_DOCUMENT EXTRACT_.
○ ○ ○ ○ ○
Duke Energy had stopped generating electricity at the plant in 2012, but the ash was left behind in an impoundment at the site. A 2009 EPA report indicated that field inspectors found the dams leaking, with unstable surfaces, and labeled all of Duke Energy's North Carolina 53-year old ash impoundments as "significant hazard potential structures." However, despite the warnings, no changes were made because the EPA has no enforceable regulations in place for coal ash disposal or containment.
The spill occurred near Eden, North Carolina. Downstream the Dan River supplies drinking water to communities in North Carolina and Virginia. So far official say that tap water is safe to drink, but environmental groups are unsure and have been requesting additional information. There is also great concern over the potential long-term environmental consequences to the area, which is known as a wilderness recreation zone.
○ ○ ○ ○ ○
_DIRECTIONS_.
A - Which place names appear in the coal ash spill text?
B - According to the coal ash spill text, where did the spill occur?
C - Pick up the coal ash spill text from where it stops.
You won't need the rows that come next.
○ ○ ○ ○ ○
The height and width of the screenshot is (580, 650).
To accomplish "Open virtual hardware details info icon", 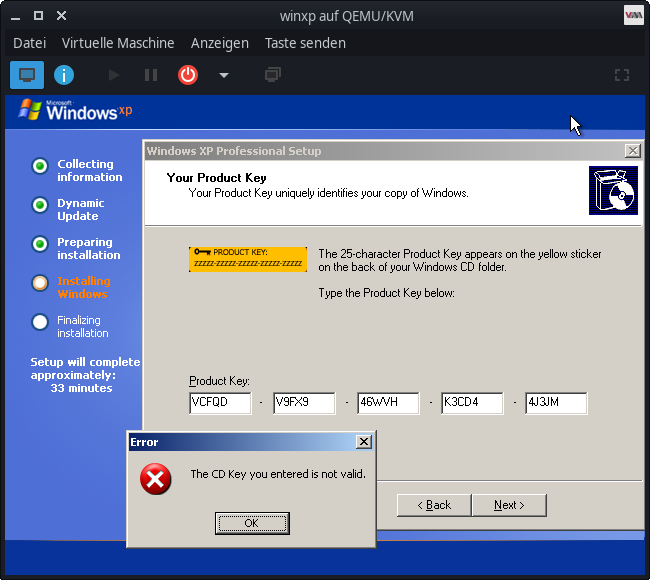I will pyautogui.click(x=64, y=75).
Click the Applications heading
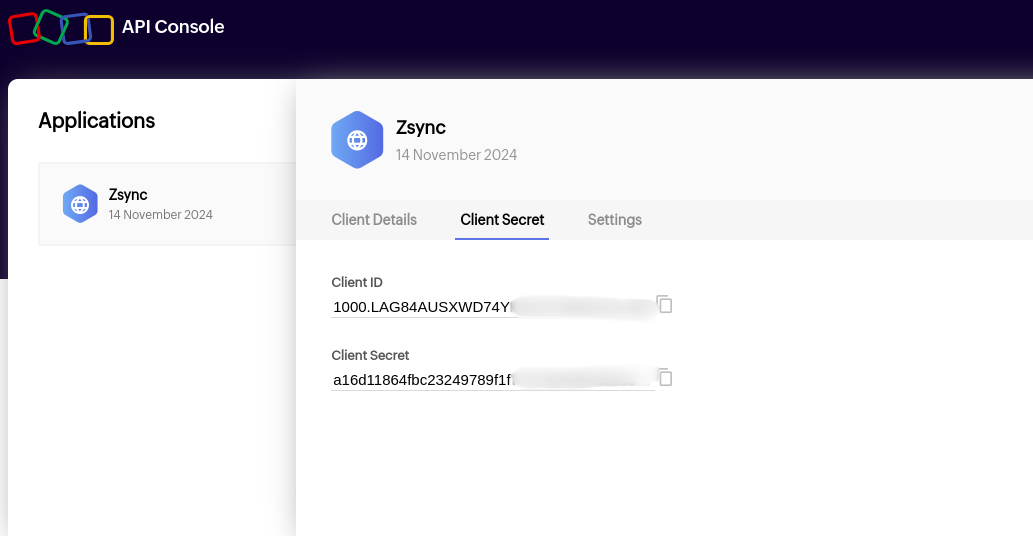The width and height of the screenshot is (1033, 536). (x=97, y=121)
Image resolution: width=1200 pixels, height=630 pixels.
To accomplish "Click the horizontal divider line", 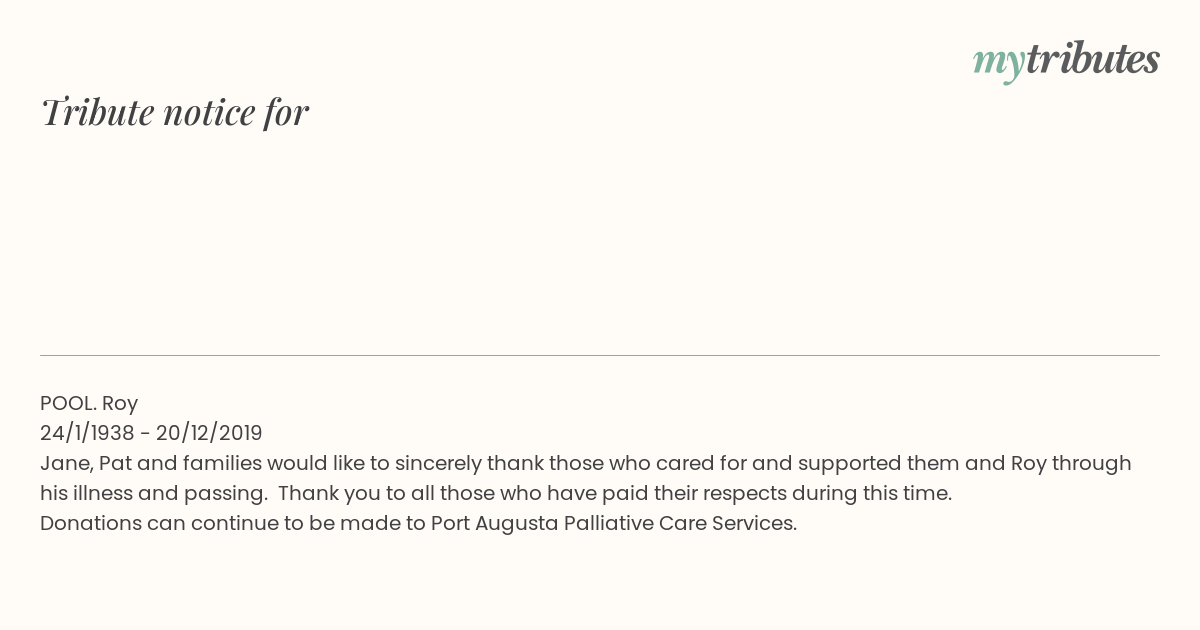I will click(600, 355).
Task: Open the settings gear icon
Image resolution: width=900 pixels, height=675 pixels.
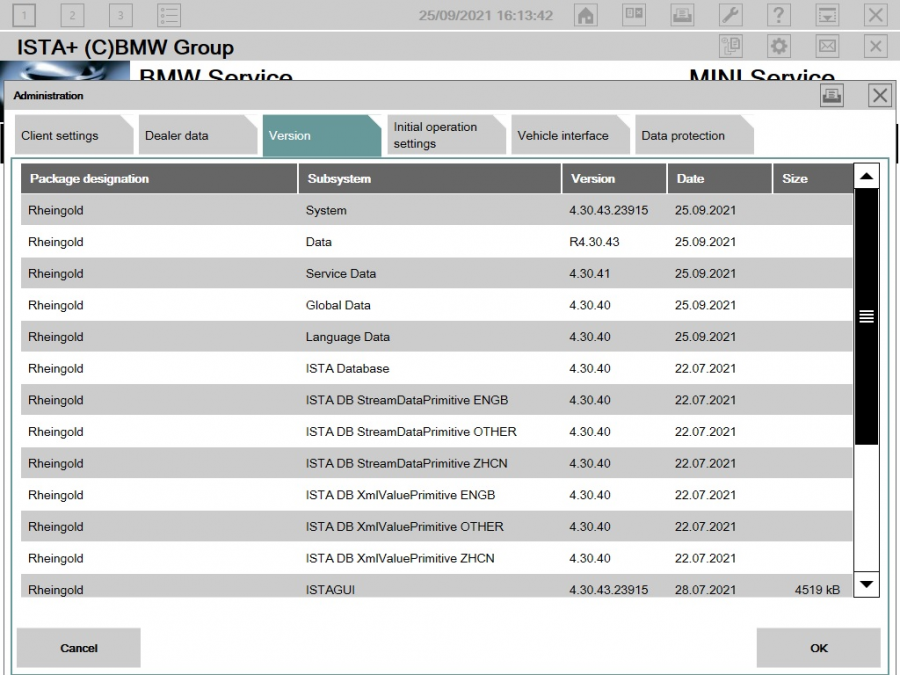Action: pyautogui.click(x=780, y=47)
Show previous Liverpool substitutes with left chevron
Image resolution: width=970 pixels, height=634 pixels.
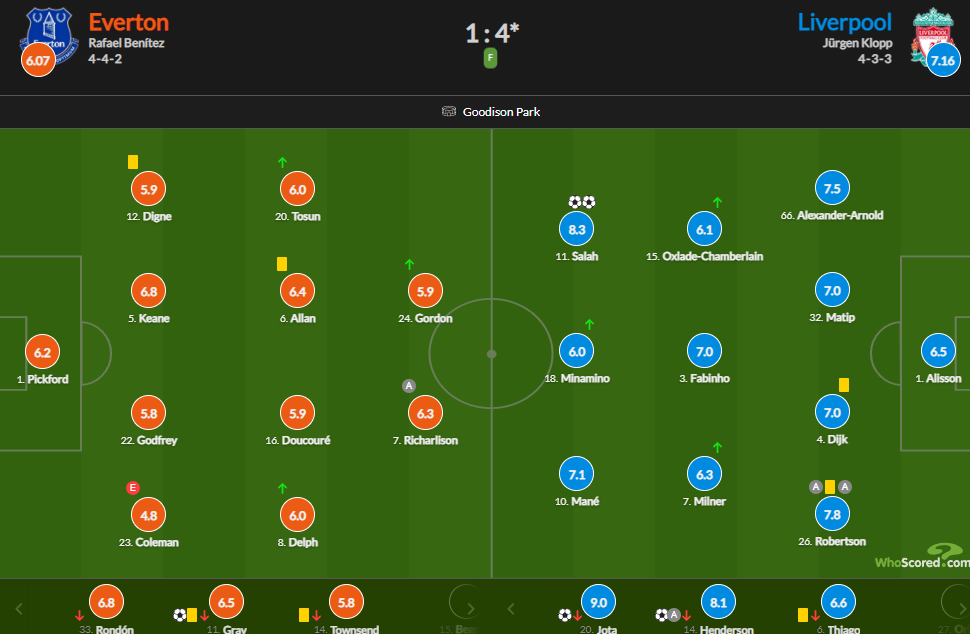click(x=510, y=609)
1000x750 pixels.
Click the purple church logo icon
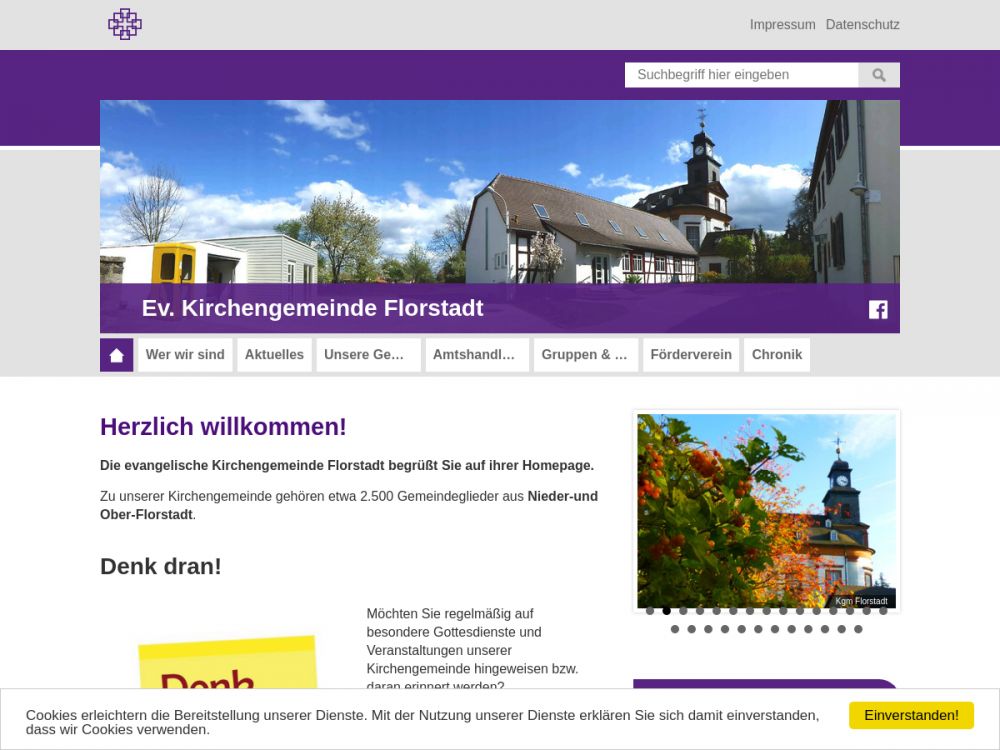(x=125, y=24)
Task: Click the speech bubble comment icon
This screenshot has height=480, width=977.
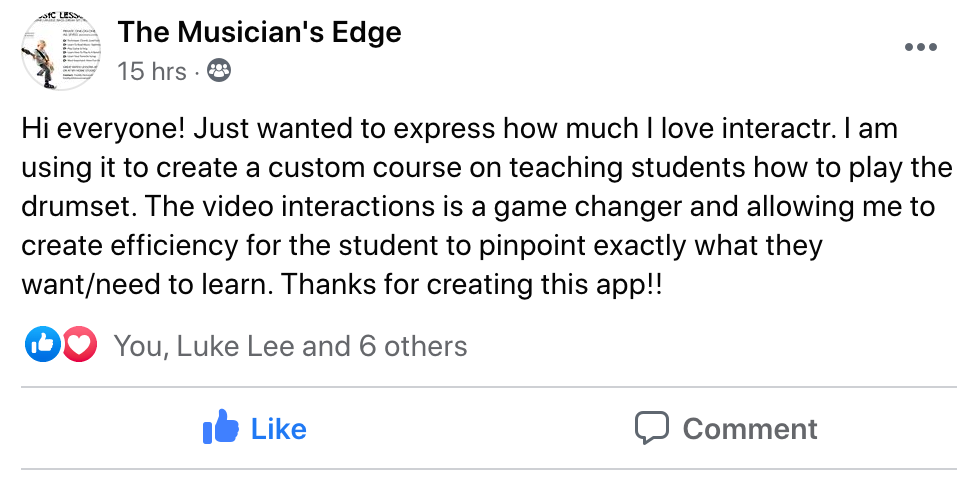Action: click(x=652, y=428)
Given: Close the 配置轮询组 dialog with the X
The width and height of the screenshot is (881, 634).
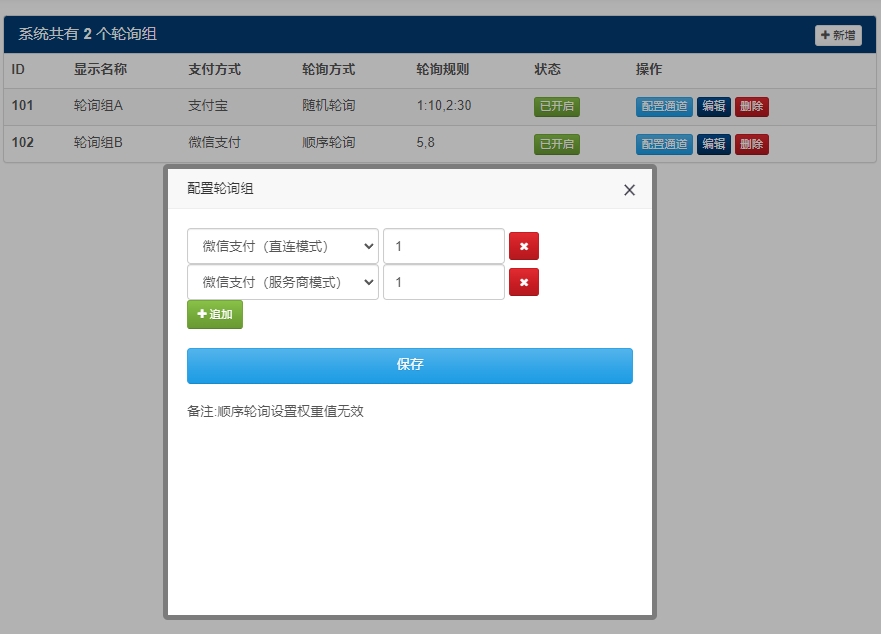Looking at the screenshot, I should click(x=629, y=189).
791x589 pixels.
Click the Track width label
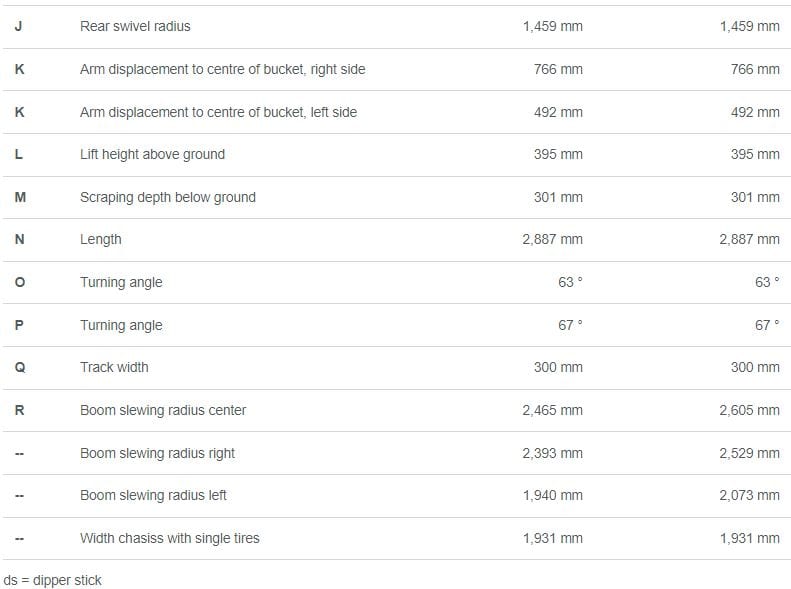115,367
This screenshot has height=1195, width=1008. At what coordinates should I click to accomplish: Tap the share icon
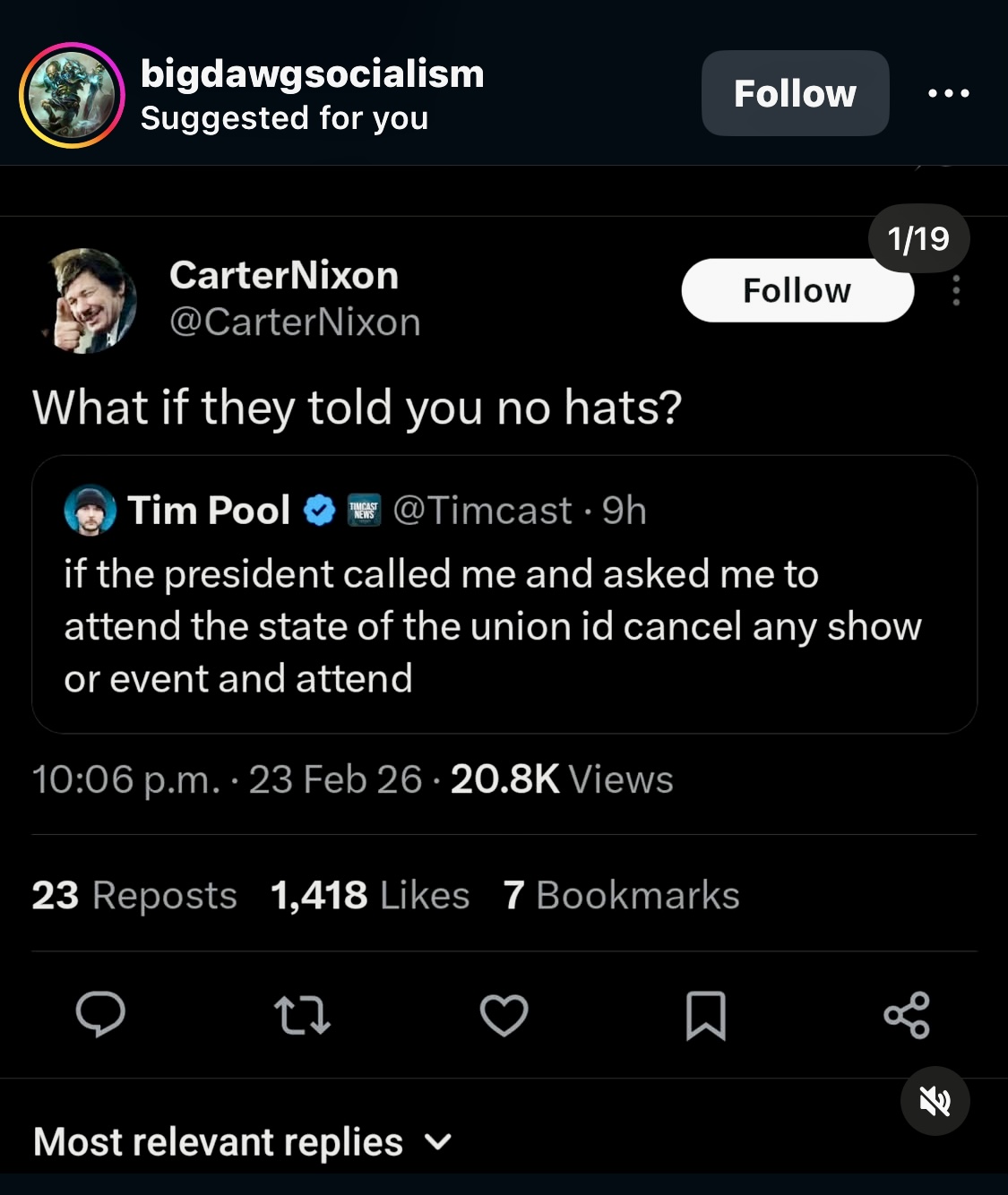(x=907, y=1016)
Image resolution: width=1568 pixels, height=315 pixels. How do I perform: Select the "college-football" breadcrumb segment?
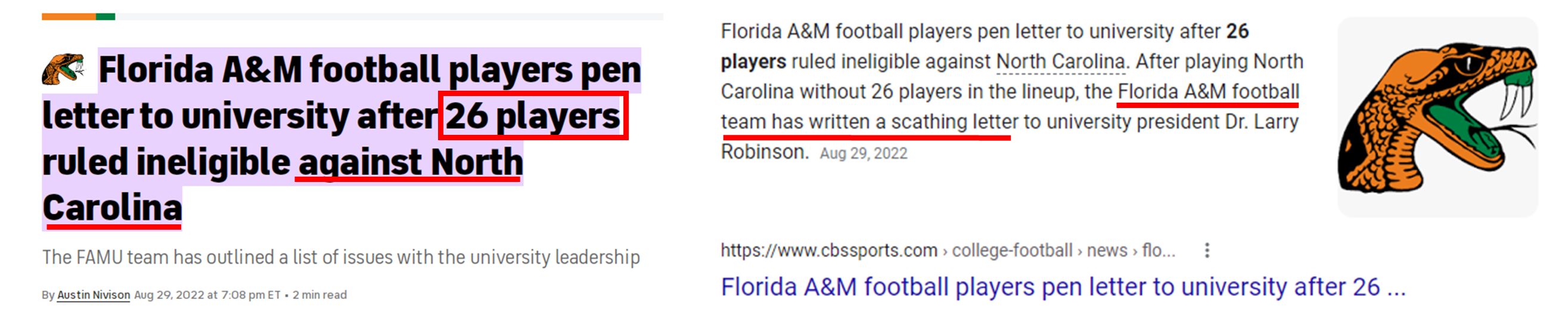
○ ○ ○ ○ ○
_ANSWERS TO EACH TASK_.
A - Eden, North Carolina, the Dan River, and Virginia.

B - Near Eden, North Carolina.

C -
|Adapted from http://www.danriver.org/map-of-watershed|
The analyses released by Appalachian Voices and the Waterkeeper Alliance suggest that the water in the river downstream of the spill is highly contaminated. They report that the water has high levels of a variety of heavy metals including arsenic, chromium, iron, lead, and manganese. At this point it is unclear how long cleanup will take and what the long term effects might be to the regional ecosystem. The solids from the spill have settled on the river bottom and coated the banks.
Also disturbing, according to EcoWatch and the Waterkeeper Alliance, authorities waited until Monday evening, more than 24 hours after being alerted to the spill, to notify the public. The spill lasted for six days but the numbers released (82,000 tons of ash and 27 million gallons of water) have apparently not changed since that announcement.